Quick question: Is my training program effective, or is my coach secretly training me for a gladiator battle I didn't sign up for? 🛡️😂
My coach currently has me on a ‘Maximum Everything’ program (1RM)—max weight, max reps, max sets, every. single. week. He says it’s the ‘pro way,’ but honestly? I’m feeling more like a walking zombie than a pro athlete right now . would love to hear your thoughts before I accidentally pass out on a squat rack!
Ok…disclaimer up front, I’m not a personal trainer or health professional BUT I have been chipping away at my own self for the past 12+ years.
SO in my experience max out can be effective in controlled doses. Week after week after week???? Been there done that and ultimately led to burn out injury and sickness. Are you trying to go pro or fight in a gladiator battle?? If so maybe this “Pro” approach is warranted…if not I’m not surprised you’re feeling like a zombie. Especially if you don’t have a super strict diet plan. Some rest or less intensity might serve you well. After all it’s part of the recovery and growth process.

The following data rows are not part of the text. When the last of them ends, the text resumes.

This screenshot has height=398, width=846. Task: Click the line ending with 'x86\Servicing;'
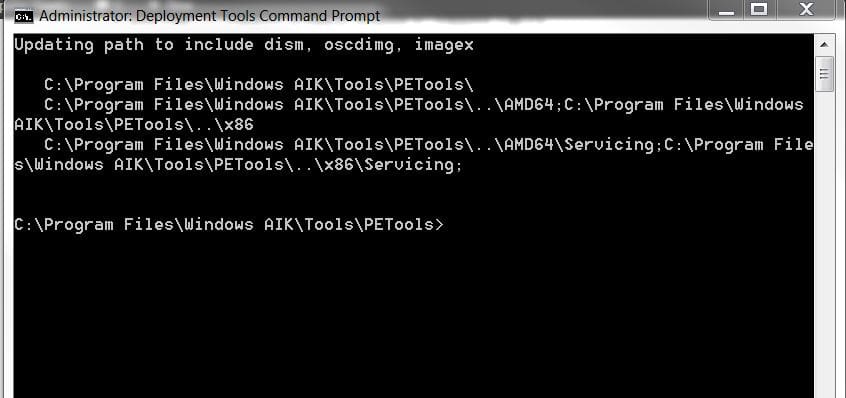pos(238,164)
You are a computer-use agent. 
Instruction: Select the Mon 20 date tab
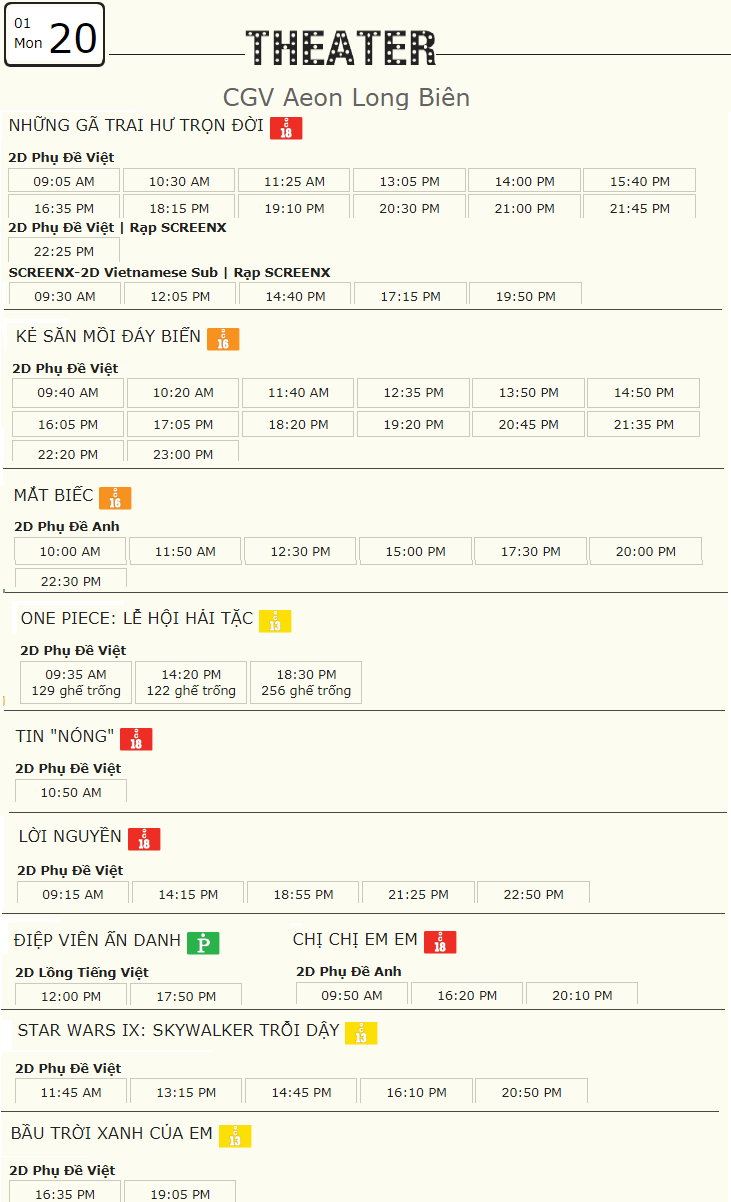[x=54, y=35]
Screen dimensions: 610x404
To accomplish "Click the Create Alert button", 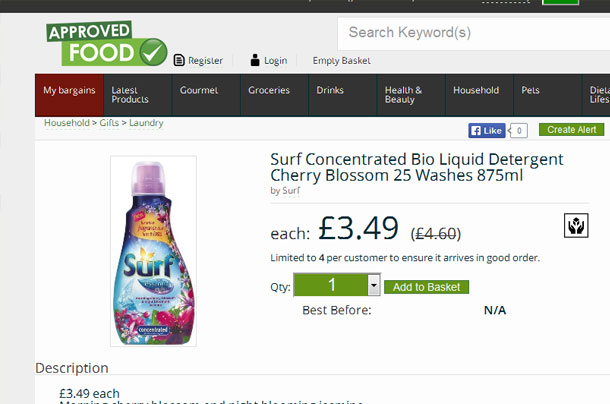I will click(571, 130).
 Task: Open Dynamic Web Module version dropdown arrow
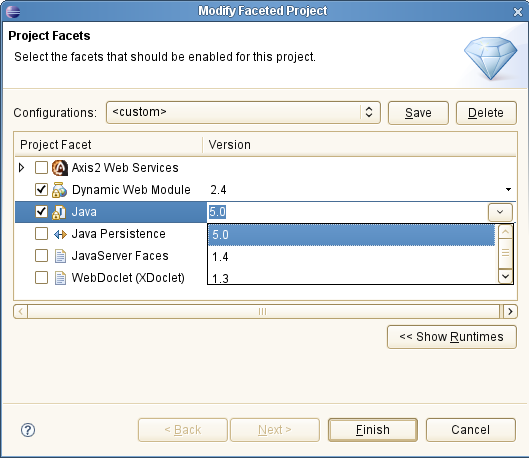tap(508, 190)
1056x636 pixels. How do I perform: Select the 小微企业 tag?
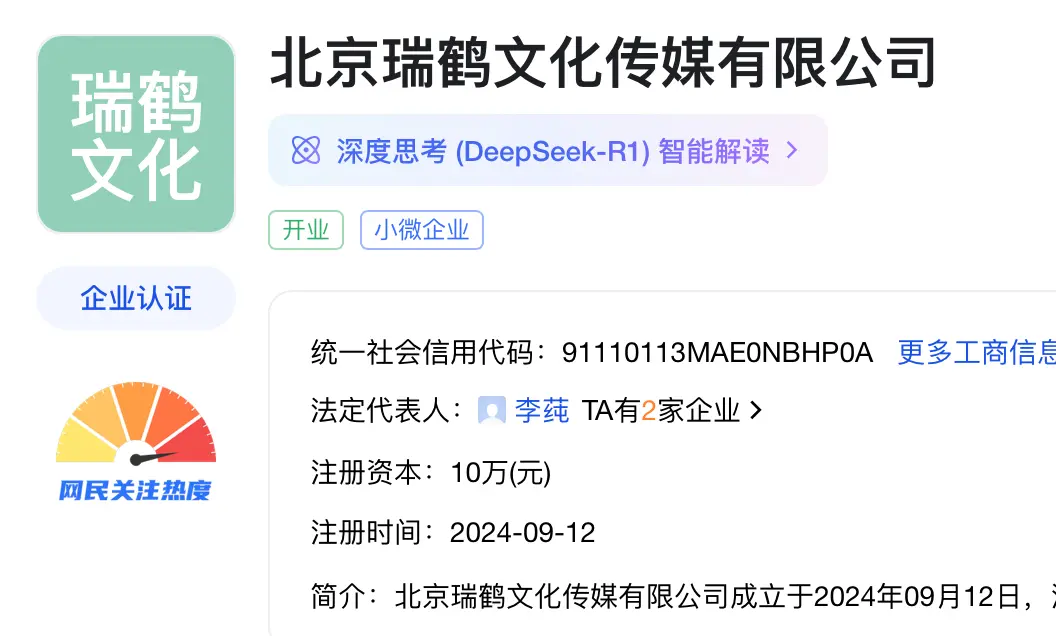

If there’s one things I’ve learned from my own training and reading lots of advise and asking others it’s that everyone has their own approach and ideas of what works best. Ultimately I started listening to my own body and doing what worked best for me. Just my two cents but a good trainer will certainly push you hard but also will take your well being into account and not run you into the ground. Hope ya find what fits your needs best!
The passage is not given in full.